In March Carrefour launched the first European food traceability blockchain for its Quality Line chicken from Auvergne. Last month the supermarket group extended the coverage to Carrefour Quality Line tomatoes.
In addition to addressing consumer desires for greater transparency, it also acts as a showcase for individual suppliers. Perhaps if you find the chicken from a particular farm especially tasty, you might seek it out again.
The project aims to provide customers with visibility over the entire supply chain. So the buyer can see exactly where the goods were produced and the blockchain tracks every step including processors and distributors.
In the chicken example, a consumer can see how each animal was reared, the farmer’s name, what they fed the chicken, treatments used (for example, antibiotic-free), any quality labels and the slaughter location.
Laurent Vallée is Carrefour’s general secretary and head of quality and food safety.
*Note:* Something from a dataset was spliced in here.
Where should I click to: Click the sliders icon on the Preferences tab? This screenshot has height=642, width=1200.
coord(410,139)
He said: “This is a first in Europe and will provide consumers with guaranteed complete transparency as far as the traceability of our products is concerned.”
By the end of the year, the plan is to add eggs, milk, salmon, Rocamadour cheese, oranges and Carrefour Quality Line fattened chicken. But longer term the aim is to cover the entire Carrefour Quality Line product range which is hundreds of products.
How it works
From the consumer’s point of view, using a smartphone they scan a product’s QR code to view the detailed information.
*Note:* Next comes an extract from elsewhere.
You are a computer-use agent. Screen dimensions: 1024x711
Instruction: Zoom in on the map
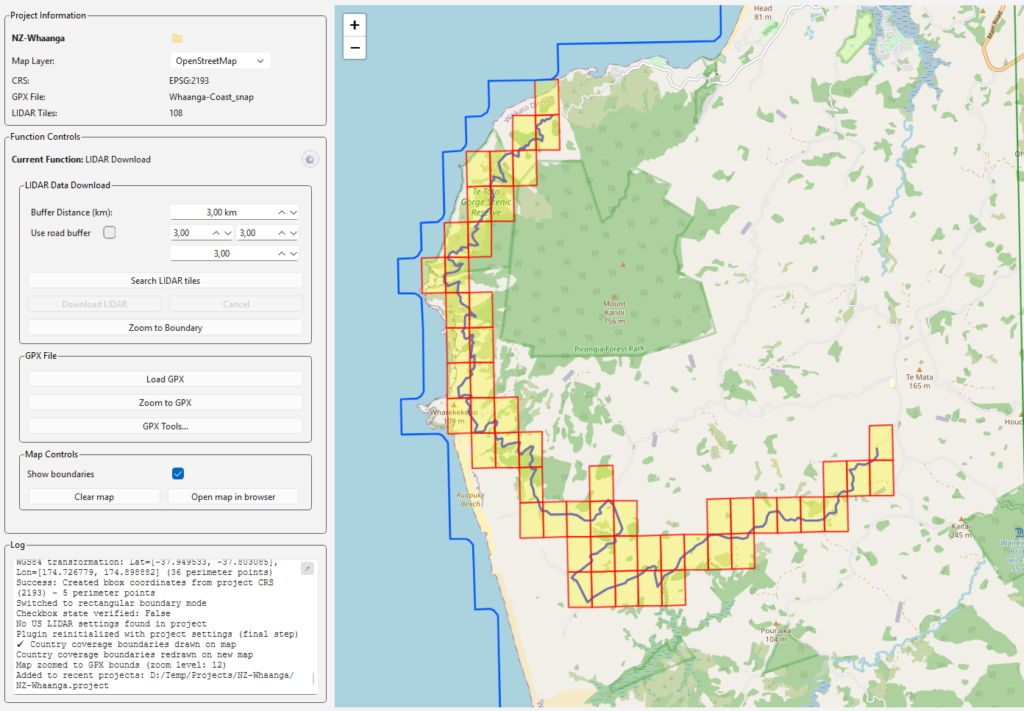(354, 24)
To date, the company built the blockchain using Ethereum. However, for tomatoes and eggs they’re currently experimenting with the Hyperledger Fabric Digital Ledger Technology. Hyperledger Fabric has the concept of channels which are a little like separate blockchains. So they can have one channel per product line. Hence from Carrefour’s perspective this “facilitates the multiplication of different blockchains on a single common core.” And they also see this as enabling the “industrialization of blockchains”.
Two other examples of blockchain projects include the UK Food watchdog’s slaughterhouse pilot and the Wyoming cattle rancher blockchain. Also in the US is FoodLogiQ‘s test with Subway and Tyson.
The highest profile food traceability initiative is the IBM/Walmart Food Trust blockchain for safety. The project includes Nestle, Unilever, Tyson, and several other food companies.
There are several Asian projects. In Cambodia, Oxfam recently launched an organic rice traceability initiative to empower farmers. Alibaba’s TMall and Ant Financial are involved in a Chinese rice project. Finally, TE-FOOD is involved in a Vietnamese pig tracking initiative.